I am a compassionate person and I am not going to degrade you for what you did, so please please don't take it as that.
You should have known that this was going to happen. Relationships that start from an affair generally do not last. It's hard for either person to trust the other one, it's a back and forth game of "Well you cheated on my Wife for me so you'll probably do the same to me" and "Well you knew I was having an affair with my wife and you still chose to be with me so how do I know you aren't doing that behind my back?" So it is something you should realize. And the pain you are going through right now, as hard as I am sure it is, is something you have to deal with. You made your own bed and now you have to lay in it. Just think how your Wife feels/would feel if she knew about it. She'd probably feel just like you right now.

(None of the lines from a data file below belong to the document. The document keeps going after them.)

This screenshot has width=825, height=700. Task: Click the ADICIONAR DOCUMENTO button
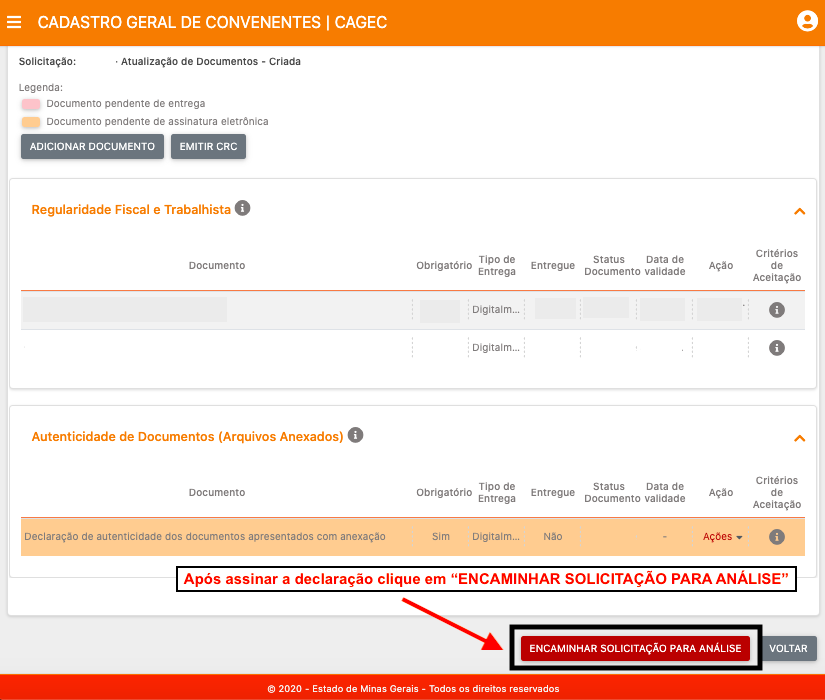[x=92, y=147]
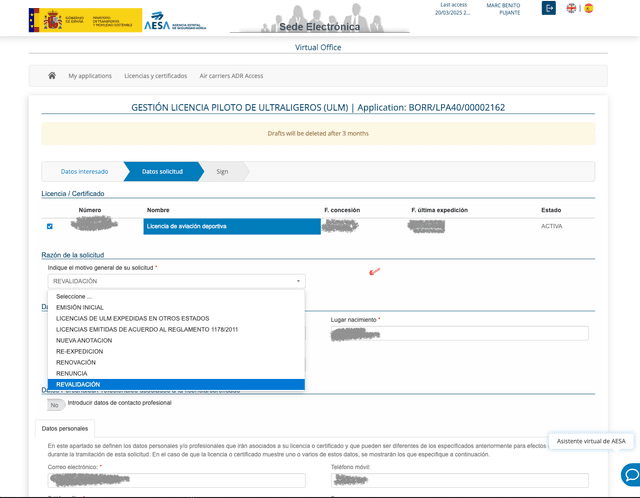Click the home icon in navigation bar
Image resolution: width=640 pixels, height=498 pixels.
[x=52, y=76]
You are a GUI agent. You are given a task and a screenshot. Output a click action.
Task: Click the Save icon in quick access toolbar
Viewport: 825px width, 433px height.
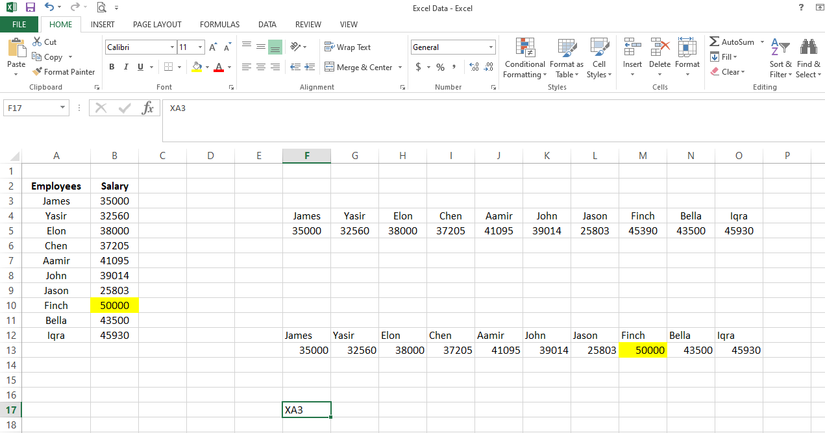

With that being said, I am sorry it happened. I am sorry it happened for all parties involved including you. It's never a fun thing to be a part of. It is not wrong to fall in love with someone while you're married, but it is wrong to do so without telling your spouse and without ending the marriage right then and there. You have to tell you wife about this if you haven't already, and do your best not to let your kids see you cry because that really isn't a good thing for them to be involved in. They did nothing wrong.

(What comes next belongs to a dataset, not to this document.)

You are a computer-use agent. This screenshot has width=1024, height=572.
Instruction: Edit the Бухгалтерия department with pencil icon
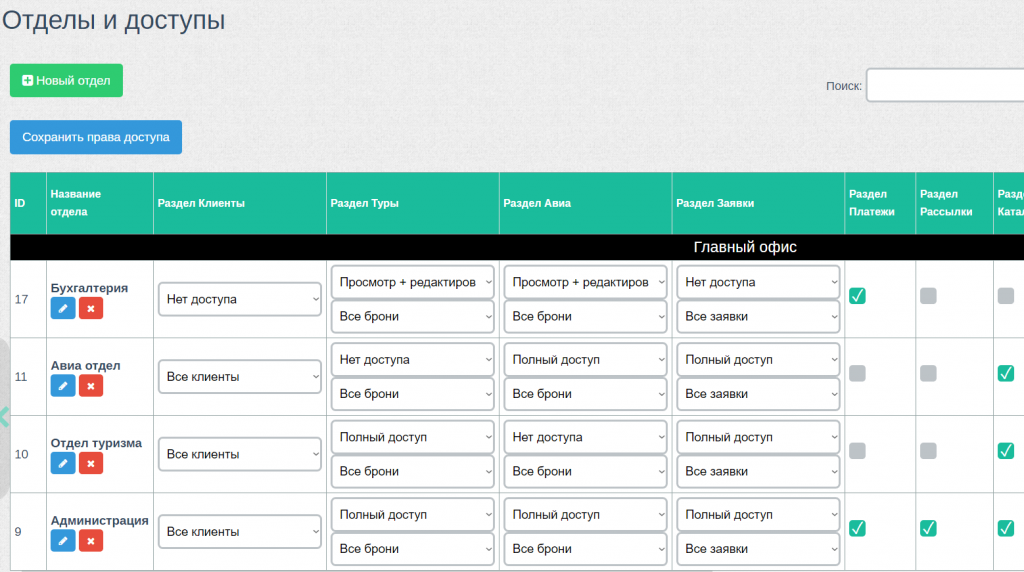63,308
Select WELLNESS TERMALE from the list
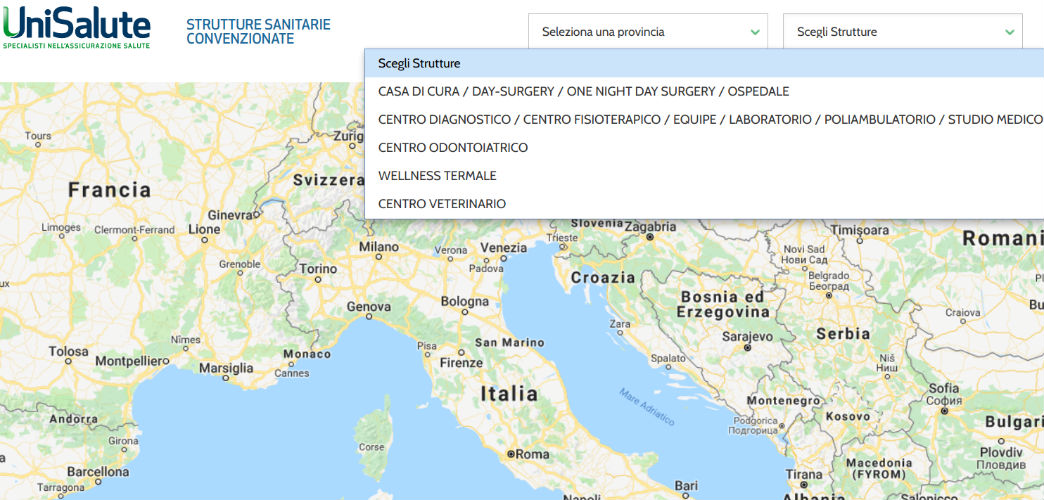The image size is (1044, 500). pyautogui.click(x=704, y=176)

Other than that, you need to make sure that you'll be able to see your child if you wish to do so. It's not good for the baby to not ever know who his/her father is, either.
I hope it all works out from you and that you use this as a lesson learned. If you want to work things out with your wife you need to start some therapy together, and if you don't you need to let her know and not keep stringing her along. Good luck to you, and it shouldn't happen again as you should learn from this.